Dead Man

Seit seinem ersten Spielfilm „Permanent Vacation“ (1980) ist das Motiv des Reisens ein immer wiederkehrendes Thema bei Jim Jarmusch. Mit „Dead Man“ (1995) präsentiert der amerikanische Independent- und Autorenfilmer ein Road Movie, das symbolträchtig und sozialkritisch die Neue Welt der Alten Welt gegenüberstellt.
Nach dem Tod seiner Eltern reist der junge William Blake (Johnny Depp) im Jahr 1876 mit dem Zug von Cleveland in den amerikanischen Westen, wo ihn eine Stelle als Buchhalter erwartet. Wie er vom Maschinisten (Crispin Glover) erfährt, ist Blakes Zielort mit dem passenden Namen Machine zugleich die Endstation für den Zug, in dem Blake von den wechselnden wie schweigsamen Passagieren nur neugierig oder skeptisch gemustert wird. Als er im Büro der Dickinsonschen Metallfabrik vorstellig wird, um seinen Posten anzutreten, lacht ihn der Bürovorsteher Scholfield (John Hurt) nur aus. Die Stelle, die Blake vor zwei Monaten zugesagt worden war, ist längst besetzt. Mit dem Gewehr vom Chef John Dickinson (Robert Mitchum) persönlich davongejagt, genehmigt sich Blake eine kleine Flasche Fusel und wird Zeuge, wie die Papierblumen verkaufende junge Thel (Mili Avital) unsanft aus dem Saloon geworfen wird und im Schlamm landet. Blake begleitet das hübsche Mädchen nach Hause und vergnügt sich mit ihr, bis Thels reumütiger Ex-Freund Charlie (Gabriel Byrne) auftaucht und seine Geliebte erschießt. Blake wird ebenfalls von der Kugel, die Thels Leben ausgelöscht hat, schwer verwundet und tötet Charlie, bevor er das gleiche Schicksal erleiden muss wie sein Papierblumenmädchen. Da er nun zum Outlaw geworden ist, flieht Blake aus der Stadt, verfolgt von den drei Killern Cole Wilson (Lance Henriksen), Conway Twill (Michael Wincott) und „The Kid“ Pickett (Eugene Byrd), die Dickinson angeheuert hat, um den Mörder seines Sohnes zu töten.

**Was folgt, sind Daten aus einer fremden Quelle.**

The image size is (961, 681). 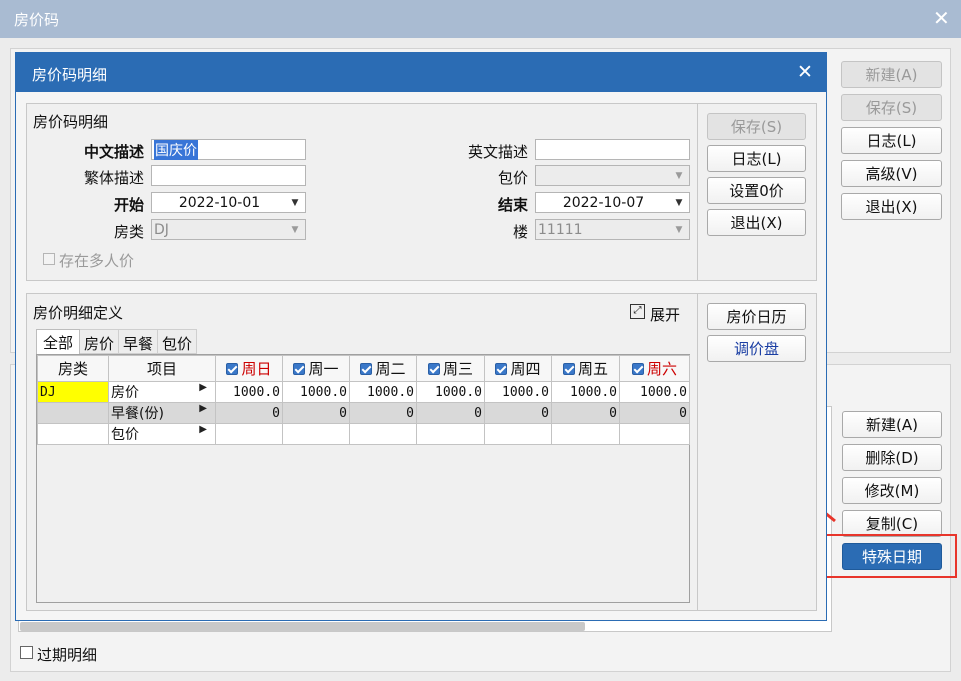 What do you see at coordinates (665, 314) in the screenshot?
I see `expand-label: 展开` at bounding box center [665, 314].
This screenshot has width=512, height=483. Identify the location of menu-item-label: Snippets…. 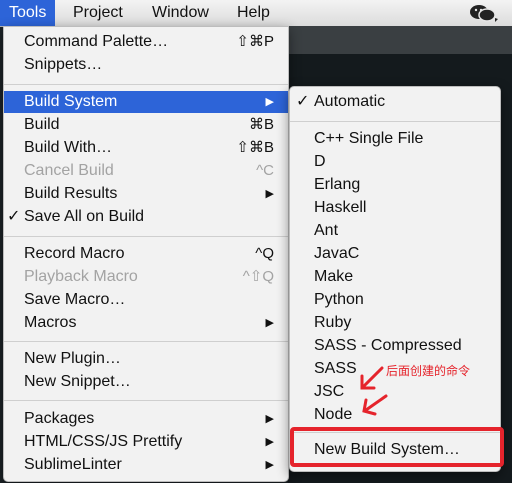
(64, 64).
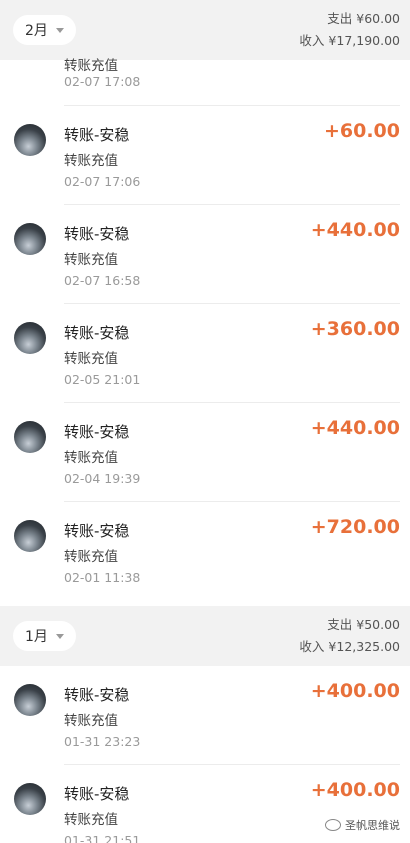 This screenshot has width=410, height=843. What do you see at coordinates (350, 636) in the screenshot?
I see `month-summary-jan: 支出 ¥50.00 收入 ¥12,325.00` at bounding box center [350, 636].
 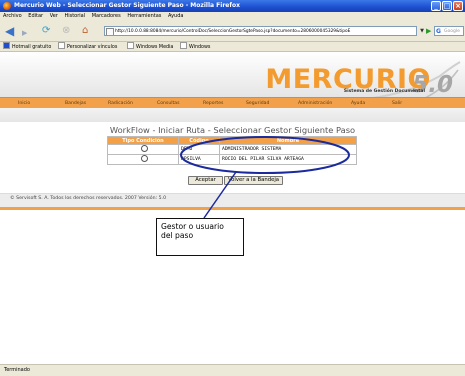 I want to click on status-bar: Terminado, so click(x=232, y=370).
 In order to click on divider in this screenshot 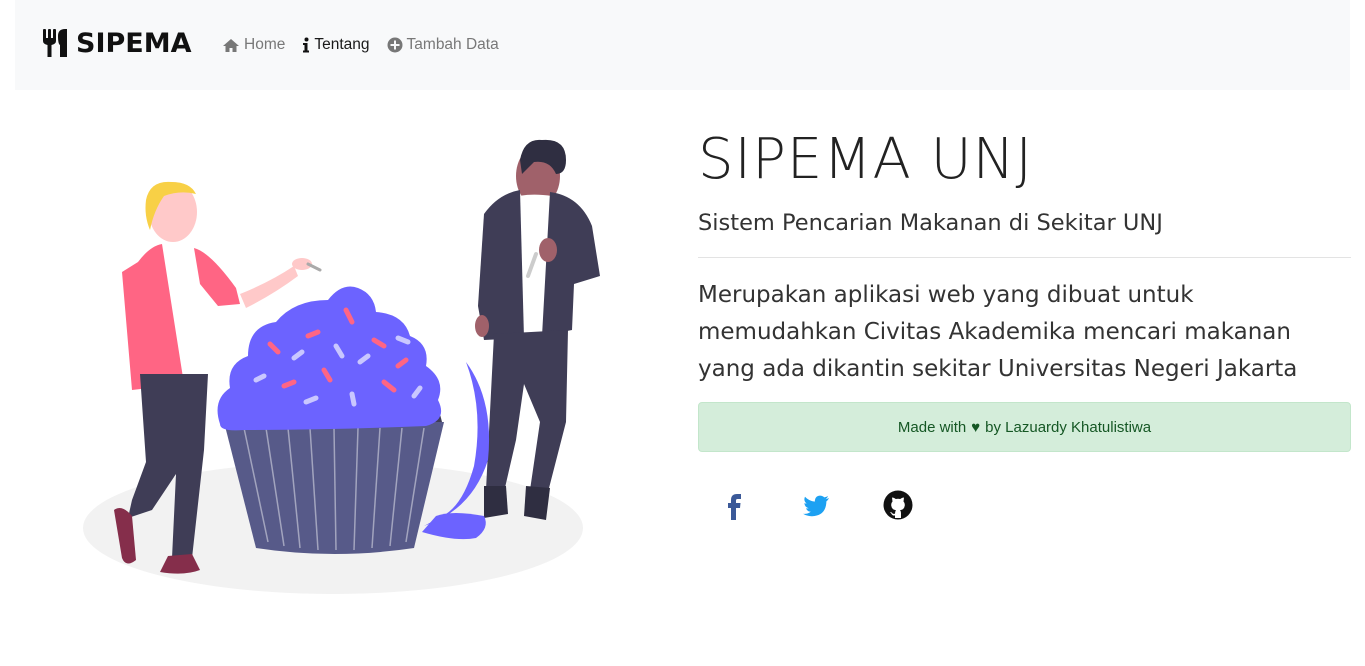, I will do `click(1024, 258)`.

Währenddessen gelangt Blake in die Obhut des ausgestoßenen Indianers Nobody (Gary Farmer), der Blakes Wunden zwar versorgen, aber nicht die Kugel entfernen kann, die zu nah am Herzen des Verwundeten sitzt. Niemand hält Blake für den verstorbenen Dichter William Blake und sieht seine Mission darin, Blake auf dem Weg zur Akzeptanz seines Todes zu begleiten. Auf ihrer gemeinsamen Reise durch den Westen geraten Blake und Nobody immer wieder in brenzlige Situationen, lassen weitere Tote hinter sich und erhöhen so das Kopfgeld, das auf Blake ausgesetzt ist.
Es fällt nicht schwer, die Eisenbahn, die Kleinstadt Machine und die dort ansässige Metallfabrik ebenso wie ihren diktatorischen, seinen Besitz jederzeit mit Waffengewalt verteidigenden Eigentümer als Vertreter der modernen Welt zu sehen, die sich selbstgefällig und rücksichtslos alles nehmen, wonach ihnen der Sinn steht. Landstriche werden wirtschaftlich nutzbar gemacht, Ureinwohner vertrieben und getötet, materielle Errungenschaften dominieren über uraltes Wissen und die sakralen Geheimnisse des Lebens. Johnny Depp wandelt als etwas naiver junger Mann zwischen beiden Welten, durch unglückliche Umstände unverschuldet an der Grenze zwischen Leben und Tod, Alter und Neuer Welt. Jarmusch lässt in „Dead Man“ keinen Zweifel daran, was er von den zivilisatorischen Errungenschaften der Neuen Welt hält, die längst nicht so tolerant und großartig ist, wie sie sich gern selbst sieht. Am Ende präsentiert sich „Dead Man“ als konsequent gegen alle Regeln inszenierter Anti-Western mit einem sympathischen Outlaw wider Willen und einem Indianer, der fast als Karikatur seiner Kultur angelegt ist.
Wunderbar von Jarmuschs Stammkameramann Robby Müller in schwarz-weiße Bilder eingefangen und von Neil Youngs sperrigen Gitarrenklängen untermalt, ist „Dead Man“ ein fast spiritueller Trip durch eine vergangene Zeit, die durch den machtgierigen Weißen zu einem gewaltsamen Ende geführt worden ist. Bei aller Tragik hat der Film natürlich auch seine komischen Momente. Johnny Depp und Gary Farmer geben ein ebenso ungleiches wie tolles Duo ab, das den Film fast allein auf seinen Schultern zu tragen versteht. Aber auch die prominent besetzten Nebenrollen (u.a. Alfred Molina, Billy Bob Thornton und Iggy Pop) sorgen immer wieder für unterhaltsame Momente in einem Film, der zu den Höhepunkten der DVD- und Blu-ray-Box „Jim Jarmusch – The Complete Collection“ zählt, die jetzt von StudioCanal veröffentlicht worden ist.